In the draft update, that's no longer the case, he said. Planners tried to get away from just following the roads. The East-West Road - the main road through town - used to be zoned all one district along its length, regardless of its passage through dense areas or over Black Mountain.
Now, Farwell said, the road consists of five different districts with five different minimum lot sizes and permissible uses.
“It doesn't make sense to zone them all the same just because they're following the road,” he said.
As part of the sweeping update, the map reflects work residents and town planners have put into the Route 5 and Route 30 corridors, which have changed to Rural Commercial.
“We've been through that process. All we've done for zoning is replicate what we did in that same area for the Town Plan. We're not changing it. Anyone who has been following the corridors process through the Town Plan will see that it's very familiar,” Farwell said.
“However, in many places around town there are changes to zoning. […] The new Residential district is smaller than Rural Residential but also allows new uses, as it's intended for more dense development and mixed use,” Farwell said.
He explained there is now room in that district for the likes of auto service and repair shops, restaurants, and retail.
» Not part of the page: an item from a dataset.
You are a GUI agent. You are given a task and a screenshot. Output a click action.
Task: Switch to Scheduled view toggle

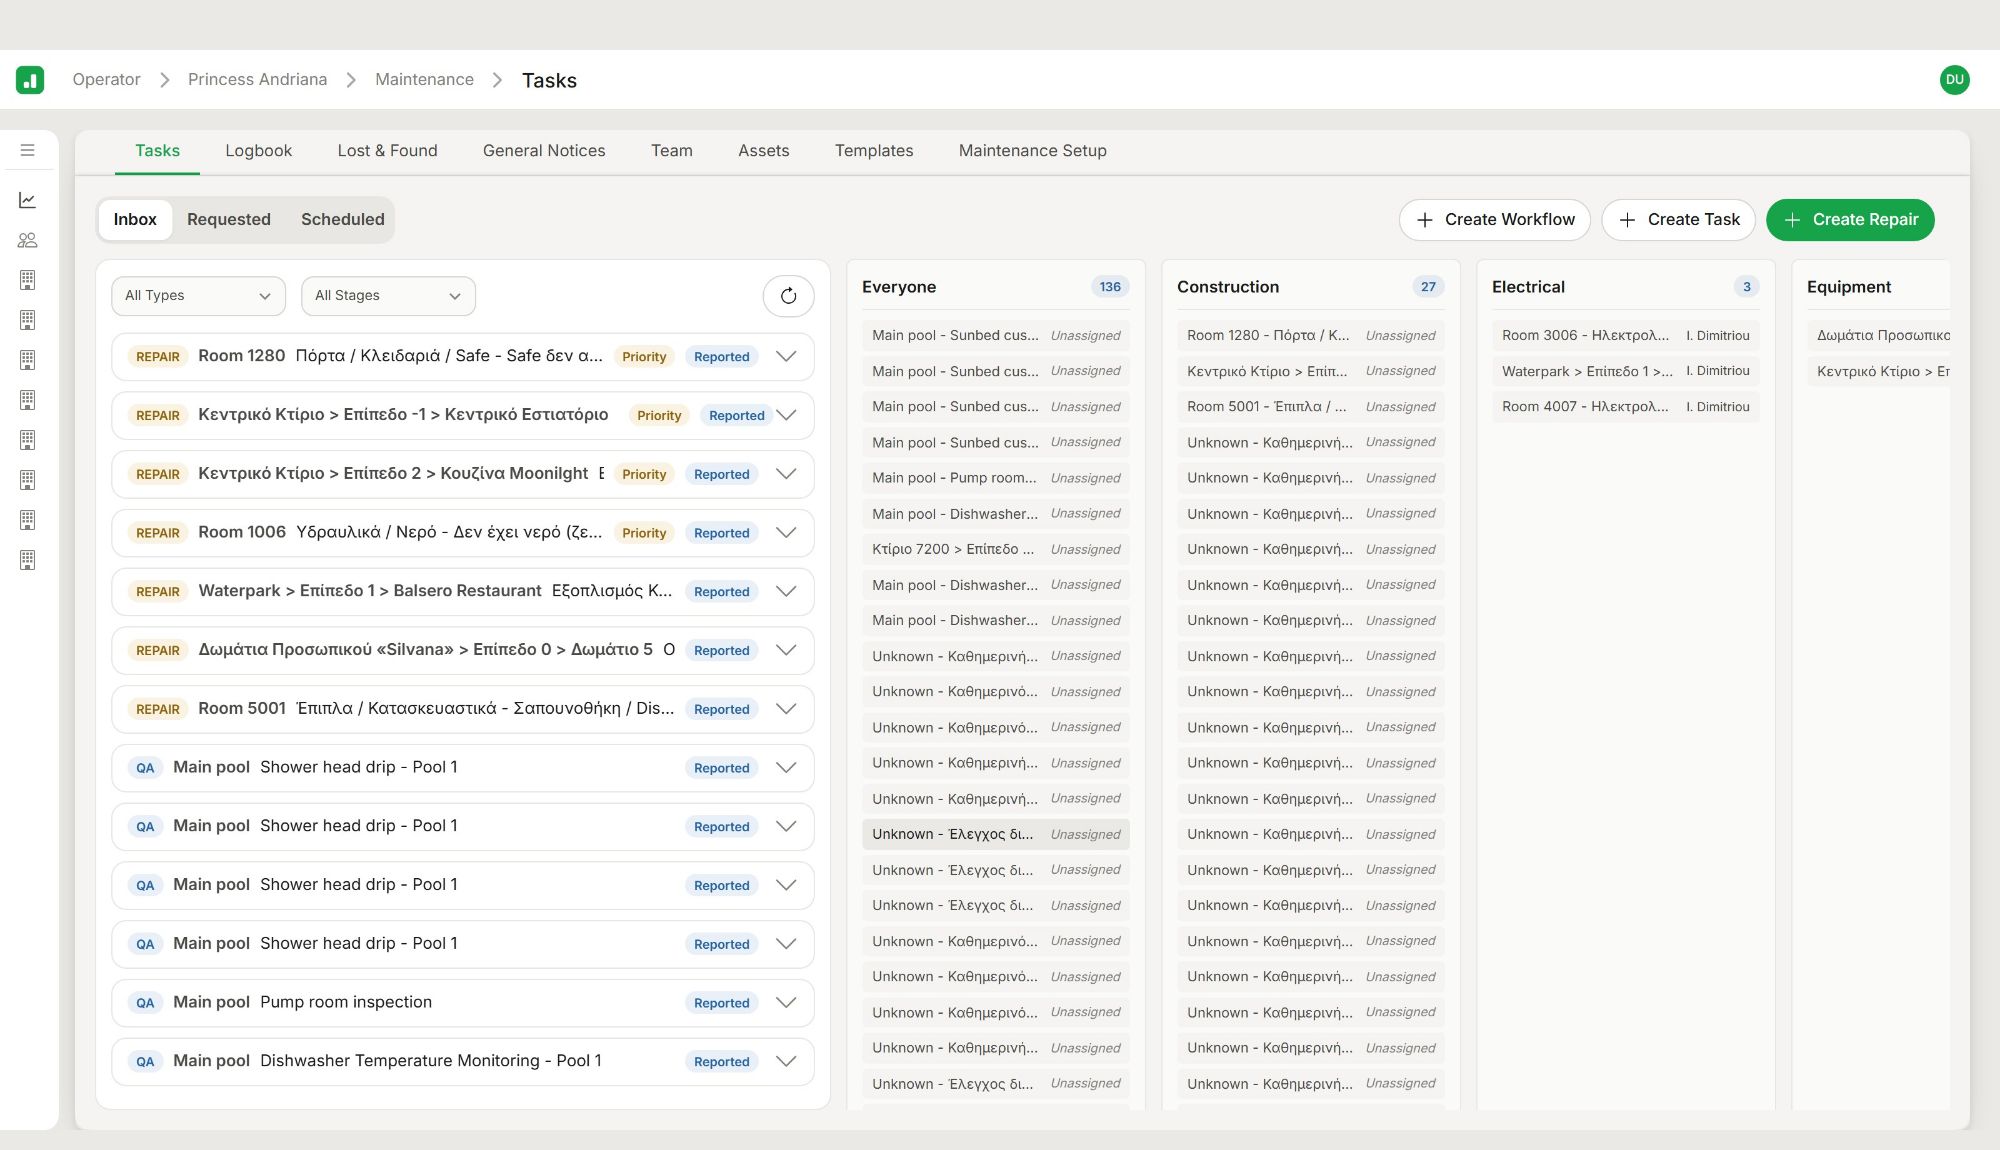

“That's an attempt to say, 'OK, there are certain parts of town where we don't think development is a good idea, and we're going to change the zoning to inhibit more development, but there are other places here we want to encourage more development.”
Asked whether any of these proposed changes might affect taxes or property values, Farwell was quick to say no on taxes, and that he didn't see “a cut and dried case that this would affect property values.”
He did say some residents and business owners might take an interest in the kind of uses their proposed district would allow, and suggested overall the update will simply help people decide where to build, buy, invest, and live.
He said in addition to improving a sense of a compact village center, which would keep people from traveling outside of Dummerston for goods and services, the work under review was designed to help prevent rural sprawl.
“Now, it's been this way for 40 years, and before that we had no zoning, and we have no sprawl. But what we have is not very much development,” he said.
The work of a planner, he said, is to ask, “How can we try to turn this into not the potential for six miles of sprawl from Putney Road in Brattleboro to Putney, and instead [turn it into] certain areas where you might have some activity? This is an attempt.”
The Planning Commission's members are Farwell, Annamarie Pluhar, Andrew MacFarland, Bev Tier, Cindy Wilcox, Rich Cogliano, Deb Forett, and Maria Glabach.
The commission's next regular meeting is Tuesday, May 27, at 6:30 p.m., at the Town Office.